The employees who brought the suit – seven women and one man – said that the employer, S&S Activewear, had created a sexually hostile work environment by allowing supervisors to routinely play “sexually graphic, violently misogynistic music” at the company’s 700,000 square foot warehouse in Reno, NV. The songs contained lyrics glorifying prostitution, using expletives crudely describing sexual acts, and advocating violence against women.
They claimed that these songs were continuously blasted from commercial-strength speakers throughout the warehouse. Some employees complained “almost daily” for nearly two years before they brought suit. Despite these repeated complaints about the music, management defended it as a “motivational tool,” according to attorney Frank Shuster of the law firm of Constangy Brooks Smith & Prophete.
In addition, employees who brought the suit charged that some of the male employees shared sexually pornographic videos, and made sexual hand gestures, body movements and made sexual comments. The suit was filed in federal court in Nevada, and also alleged hostile environment discrimination, retaliation and constructive discharge.
Although the judge allowed most of the case to go forward, she dismissed the claim that the music created a sexually hostile work environment. The judge held that the plaintiffs could not prove discrimination based on sex because the music was played warehouse-wide, all employees were subjected to it, both men and women found it offensive, and there were no allegations that it was targeted at any particular group of employees.
Hearing an appeal to this ruling, the judges of the U.S. Ninth Circuit Court of Appeals reversed the dismissal and allowed the case to go forward in the lower court. In their view, the issue that should be addressed really was whether “music with sexually derogatory and violent content, played constantly and publicly throughout the workplace, can foster a hostile or abusive environment and thus constitute discrimination because of sex.”
In finding that it did, the court first recognized that harassing conduct need not be targeted at a person or group to be discriminatory, Shuster points out.
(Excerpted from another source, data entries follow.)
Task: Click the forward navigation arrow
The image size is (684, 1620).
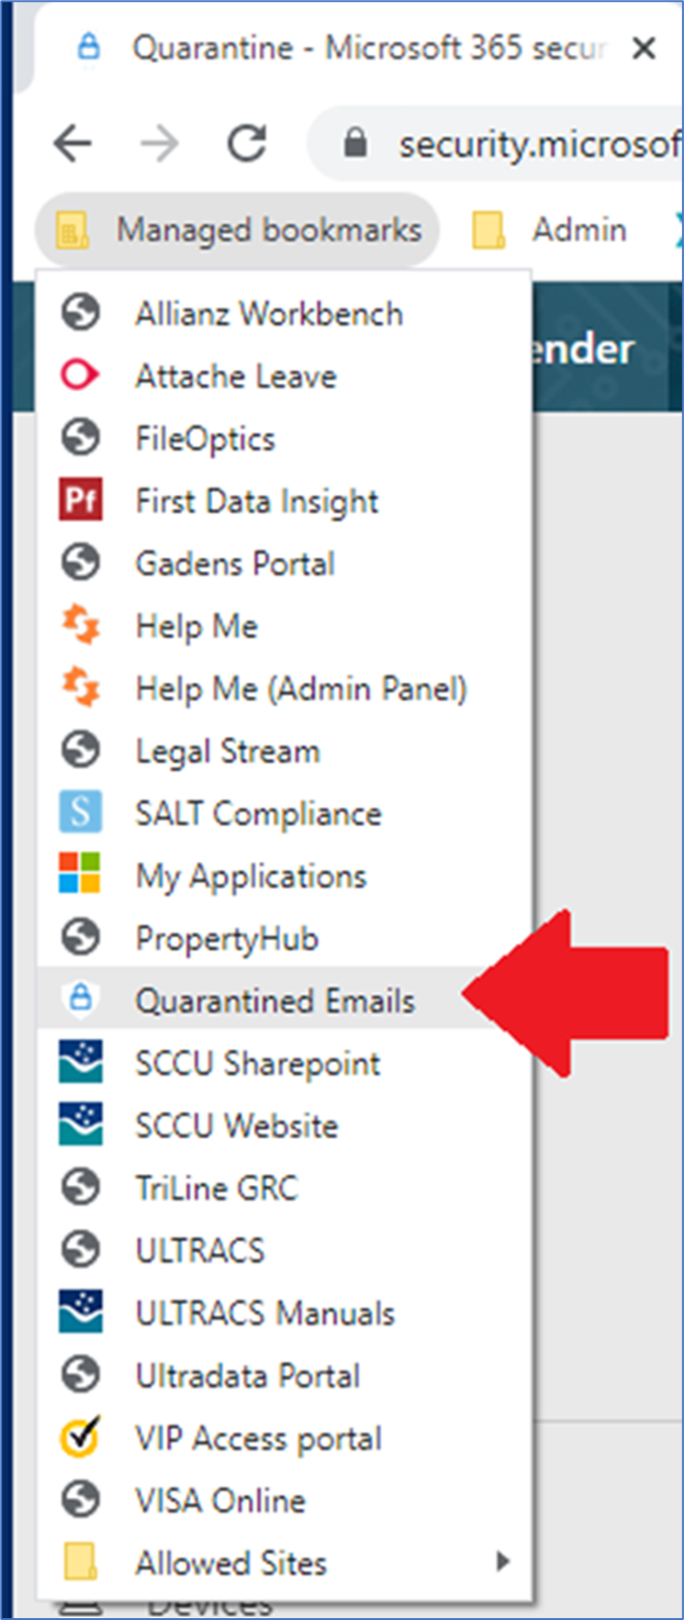Action: point(160,143)
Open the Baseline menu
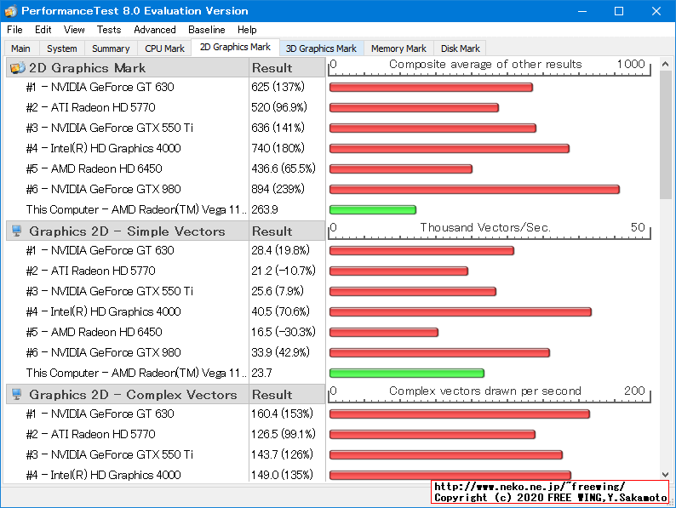This screenshot has width=676, height=508. click(x=207, y=30)
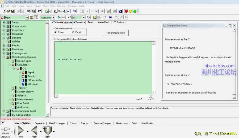Click the Material STREAMS icon

pyautogui.click(x=5, y=129)
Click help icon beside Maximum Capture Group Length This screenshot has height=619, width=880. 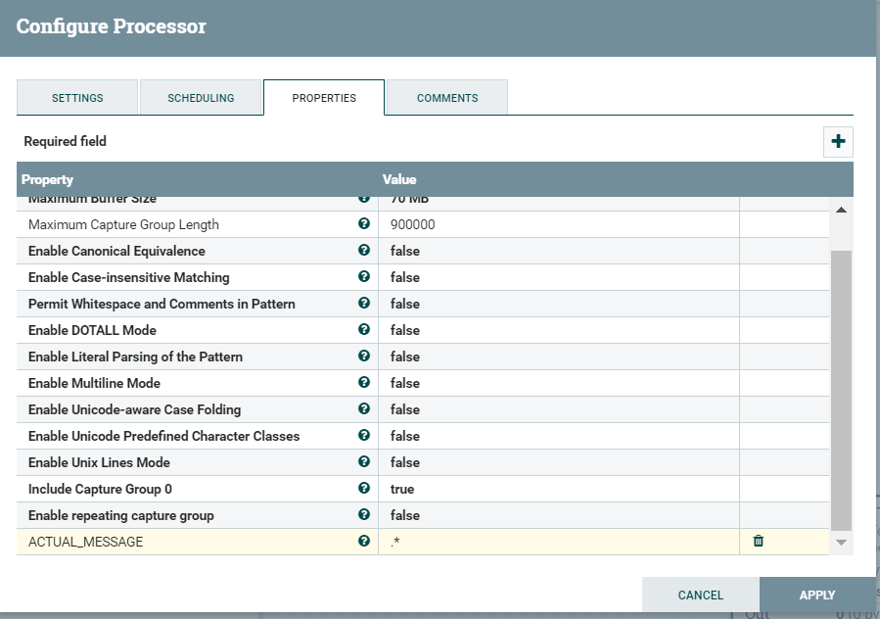pyautogui.click(x=364, y=224)
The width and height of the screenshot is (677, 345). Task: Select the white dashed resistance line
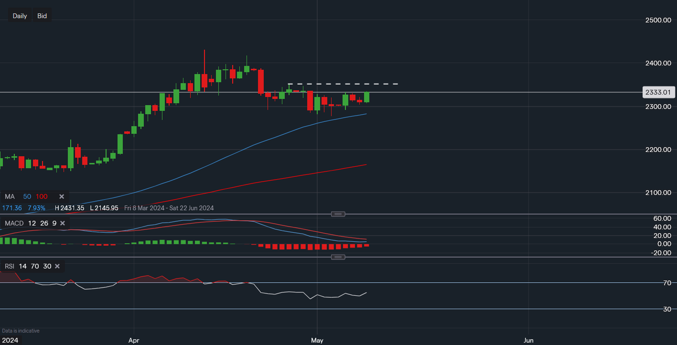click(343, 84)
The court recognized that, although Title VII of the federal civil rights law is not a “civility code” outlawing the use of any sexual language, context matters – especially in this case.
As for the context alleged by complaining employees, the appeals court concluded that “repeated and prolonged exposure to sexually foul and abusive music falls within a broader category of actionable auditory harassment that can pollute a workplace and violate Title VII” of the federal civil rights law.
Offending Everyone Equally
The appeals court judges also did not cotton to the district court’s dismissal of the music-based claims because that judge had taken note of the fact that there were men equally offended by the lyrics. And Shuster emphasizes that the Ninth Circuit characterized this argument as being based on an “equal opportunity harasser defense.”
Shuster notes that the Appeals Court judges made the explicit point that to permit “an employer to escape liability because it equally harassed whites and blacks, or men and women, would give new meaning to equal opportunity. Rather than embrace such an absurd interpretation, we resolve that the music’s alleged offensiveness to both male and female employees is no obstacle to [the] suit.”
Attorneys Caroline Burnett, Zachary Reeves and Autumn Sharp of the Baker McKenzie law firm further explain the appeals court judges also determined that harassment, whether aural or visual, does not need to be directly targeted at a particular plaintiff in order to pollute a workplace and give rise to a Title VII claim, explain
In the end, the federal judges also held that “music with sexually derogatory and violent content, played constantly and publicly throughout the workplace, can foster a hostile or abusive environment and thus constitute discrimination because of sex.”
Or, as Shuster put it quite succinctly, “The lessons to be learned are that the content of such media can be offensive to some, it does not matter whether the content is targeted at anyone, and the fact that it may offend men and women alike is not a defense.”
Burnett, Reeves and Sharp stress that employers from now on, in order to remain compliant with federal civil rights law, must be careful to ensure that any music being played at worksites is appropriate and inoffensive, or they will risk legitimate claims of sexual harassment.
“Furthermore, while this ruling only addresses harassment based on sex, it is reasonable to believe that its logic could extend to other protected classes (e.g., race, color, religion, national origin, disability, or age),” they add.
In addition, this case also underscores the importance of employers maintaining appropriate mechanisms to receive and investigate employee complaints of harassment that violates state and federal civil rights protections, the Baker McKenzie attorneys warn.
“Two years of near daily complaints should not fall on deaf ears. Instead, it is a strong signal to reassess what’s happening in the workplace. And, that something or someone is an equal opportunity offender does not excuse it – “it was offensive to everyone” is not be a sufficient defense.”
They suggest that a good litmus test for employers to apply is: “If the music in the workplace is leading some employees to make sexually graphic and violent gestures, it’s time to the change that tune.”